Enterprise Strategy: Success on All Levels

Article Featured Image

Implementing a speech technology system without considering all of the necessary stakeholders is like playing chess without considering all of the pieces. It’s possible to succeed, but it is much more challenging.
There are many considerations from concept to go-live and beyond that require input from various members of an enterprise. Allocating the funds to make it happen, knowing which solution to buy and how to put it in place, and then continually maintaining, testing, and fine-tuning the system all require different skill sets. Because a successful speech technology implementation requires involvement from a variety of stakeholders throughout an organization, the ultimate goal should be clearly defined and all the parties involved should execute on it. A critical element of any company’s strategic goal should not only be to cut service and support costs, but to also provide better service to customers.
Speech Technology magazine’s Associate Editor Stephanie Staton spoke with industry experts, each one offering advice to one of three groups involved in a speech technology implementation, C-level executives, project leaders, and builders. Speaking to the concerns of C-level executives is Deborah Dahl, principal at Conversational Technologies. Susan Hura, founder of consulting firm SpeechUsability, addresses important issues to consider from the developer and designer perspective. Finally, Ian Jacobs, strategic analyst at Frost & Sullivan, offers advice to project leaders of a speech implementation. With a sound project strategy, the cooperation from all stakeholders involved, and the advice from these three experts, your organization should avoid a speech technology stalemate.

Develop Requirements That Meet Company and Customer Goals
C-level executives and technology buyers determine what solutions will be available to the company and what type of budget will be available to support the solution’s design, development, deployment, and maintenance. To determine the pertinent information that this audience will need, Deborah Dahl, principal at speech and language technology consulting firm Conversational Technologies and chair of the World Wide Web Consortium’s Multimodal Interaction Working Group, draws on more than 25 years of experience in the fields of spoken computer-human dialogues and natural language understanding.

Speech Technology: Why should C-level executives be interested in speech technologies?
Dahl: C-level executives should see speech technologies as a way to reduce costs and improve customer service. Cost reduction in terms of needing fewer agents is clear. Improved customer service can be a benefit of speech applications, but this doesn’t come automatically. If the system is welldesigned so that it can be used efficiently and accurately, improved customer service will follow.

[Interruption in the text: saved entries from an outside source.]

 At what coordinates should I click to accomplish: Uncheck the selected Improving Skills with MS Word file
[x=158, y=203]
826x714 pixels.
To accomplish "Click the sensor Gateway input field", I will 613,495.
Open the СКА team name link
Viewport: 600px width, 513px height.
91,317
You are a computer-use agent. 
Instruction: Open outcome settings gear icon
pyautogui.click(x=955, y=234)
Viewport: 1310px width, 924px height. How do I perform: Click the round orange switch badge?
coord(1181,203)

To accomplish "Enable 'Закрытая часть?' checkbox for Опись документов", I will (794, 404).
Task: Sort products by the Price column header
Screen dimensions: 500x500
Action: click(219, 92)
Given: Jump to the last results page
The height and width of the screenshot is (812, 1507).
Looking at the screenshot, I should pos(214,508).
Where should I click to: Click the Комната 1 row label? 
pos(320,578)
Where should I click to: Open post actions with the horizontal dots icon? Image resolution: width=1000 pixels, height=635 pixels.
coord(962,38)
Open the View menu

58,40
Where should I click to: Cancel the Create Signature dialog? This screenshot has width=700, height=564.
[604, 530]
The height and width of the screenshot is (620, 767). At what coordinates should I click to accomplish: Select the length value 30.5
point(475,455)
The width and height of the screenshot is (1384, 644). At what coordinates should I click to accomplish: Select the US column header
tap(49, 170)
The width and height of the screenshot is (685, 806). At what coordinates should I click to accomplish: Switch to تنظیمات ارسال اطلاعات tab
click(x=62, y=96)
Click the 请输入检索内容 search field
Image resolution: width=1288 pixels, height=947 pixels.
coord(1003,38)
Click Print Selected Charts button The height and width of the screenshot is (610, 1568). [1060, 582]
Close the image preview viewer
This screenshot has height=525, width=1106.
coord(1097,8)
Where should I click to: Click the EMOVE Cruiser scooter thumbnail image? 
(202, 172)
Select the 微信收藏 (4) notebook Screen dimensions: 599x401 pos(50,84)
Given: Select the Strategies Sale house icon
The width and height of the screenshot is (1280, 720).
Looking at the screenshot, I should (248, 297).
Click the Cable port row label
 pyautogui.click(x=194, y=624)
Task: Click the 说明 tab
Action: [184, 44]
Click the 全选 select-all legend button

ST: What should C-level executives look for when determining whether to use speech technologies in their companies?
Dahl: Executives need to start by understanding what they want speech to do and what the technology is actually capable of doing. Speech is appropriate for automating well-defined telephone interactions that don’t lend themselves well to touchtones and don’t involve complex interactions that would require agents. Speech applications also need to be on a sufficient scale to justify the cost of developing the system.

ST: What steps should be completed before purchasing the speech system?
Dahl: Learning about speech technology and the speech industry is an important place to start. This can be accomplished by attending industry trade shows, reading industry magazines, and talking with experts and vendors. The C-level executive should then look at how speech might be applied in his business and make the business case. Input should be gathered from call center agents, IT people, marketing people, and customers. This needs to be followed by carefully developing requirements so that both the enterprise and the vendor have the same expectations.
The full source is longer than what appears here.